Nessuno di noi può presumere di avere certezze circa la salvezza propria o degli altri: la salvezza è dono della grazia misericordiosa di Dio: perciò noi dobbiamo pregare per lui. Certo il modo bello con cui Arturo è morto, dopo la purificazione della sofferenza, ci abilita a sperare che egli ora sia nella Casa de Padre e goda già di quell’unione e di quella visione di Dio che un giorno sarà ‘ noi lo speriamo ‘ anche la nostra felicità.

 

 

La festa della intronizzazione regale di Gesù, crocifisso e risorto, ha portato a conclusione l’anno liturgico e ci ha aperto le porte dell’Avvento, il tempo dell’attesa del Signore. Egli verrà, a Natale, nell’umiltà della carne d’un bambino, e tornerà alla fine dei tempi, nella veste del Giudice glorioso di tutta la storia. Arturo lo ha già incontrato. Ora aspetta noi e prega per noi.

 

 

La Santa Madre di Gesù lo accolga in Paradiso, lo conduca a Gesù e Gesù al Padre.
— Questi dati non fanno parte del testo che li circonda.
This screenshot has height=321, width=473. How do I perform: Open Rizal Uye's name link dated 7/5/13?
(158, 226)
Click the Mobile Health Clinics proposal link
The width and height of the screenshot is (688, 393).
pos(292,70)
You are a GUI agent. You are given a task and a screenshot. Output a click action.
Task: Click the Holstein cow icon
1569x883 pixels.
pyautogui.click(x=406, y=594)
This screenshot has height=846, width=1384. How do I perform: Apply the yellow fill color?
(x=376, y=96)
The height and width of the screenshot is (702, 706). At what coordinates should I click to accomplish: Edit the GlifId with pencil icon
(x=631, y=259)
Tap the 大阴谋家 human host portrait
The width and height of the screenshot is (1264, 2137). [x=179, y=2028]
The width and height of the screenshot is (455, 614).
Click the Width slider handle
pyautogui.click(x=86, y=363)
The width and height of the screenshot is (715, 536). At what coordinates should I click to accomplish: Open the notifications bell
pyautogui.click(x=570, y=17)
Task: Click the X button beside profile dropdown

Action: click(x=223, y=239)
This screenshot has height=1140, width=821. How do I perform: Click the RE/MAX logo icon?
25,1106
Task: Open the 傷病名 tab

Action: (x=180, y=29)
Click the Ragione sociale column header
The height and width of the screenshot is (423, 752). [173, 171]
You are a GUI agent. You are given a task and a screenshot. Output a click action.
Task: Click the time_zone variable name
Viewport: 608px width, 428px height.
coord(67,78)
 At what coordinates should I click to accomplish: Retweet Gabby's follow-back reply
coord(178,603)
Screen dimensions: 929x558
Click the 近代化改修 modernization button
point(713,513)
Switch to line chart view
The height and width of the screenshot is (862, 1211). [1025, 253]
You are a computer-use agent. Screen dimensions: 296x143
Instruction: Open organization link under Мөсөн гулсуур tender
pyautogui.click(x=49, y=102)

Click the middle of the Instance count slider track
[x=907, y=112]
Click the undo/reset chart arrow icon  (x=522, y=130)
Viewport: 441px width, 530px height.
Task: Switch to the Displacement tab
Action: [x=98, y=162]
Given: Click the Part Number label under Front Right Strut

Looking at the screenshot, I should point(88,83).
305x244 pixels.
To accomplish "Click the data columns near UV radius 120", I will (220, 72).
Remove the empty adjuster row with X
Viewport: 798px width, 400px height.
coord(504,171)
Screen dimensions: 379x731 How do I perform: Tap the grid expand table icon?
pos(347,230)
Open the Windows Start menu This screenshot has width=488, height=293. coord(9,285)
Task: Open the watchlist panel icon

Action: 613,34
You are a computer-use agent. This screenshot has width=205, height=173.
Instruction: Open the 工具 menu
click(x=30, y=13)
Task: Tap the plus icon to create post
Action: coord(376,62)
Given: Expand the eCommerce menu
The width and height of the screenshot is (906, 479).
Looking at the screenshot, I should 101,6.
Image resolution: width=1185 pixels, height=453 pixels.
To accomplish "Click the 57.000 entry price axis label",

Lo accolgano gli anziani che egli ha sostenuto nei loro ultimi giorni con la sua vicinanza di bontà e di condivisione.

 

 

Alla Signora Onorina, ai figli e nipoti e ai parenti le condoglianze più sentite del nostro Patriarca Angelo, della Parrocchia di S. Maria Goretti, di tutti noi e dell’intera Chiesa veneziana.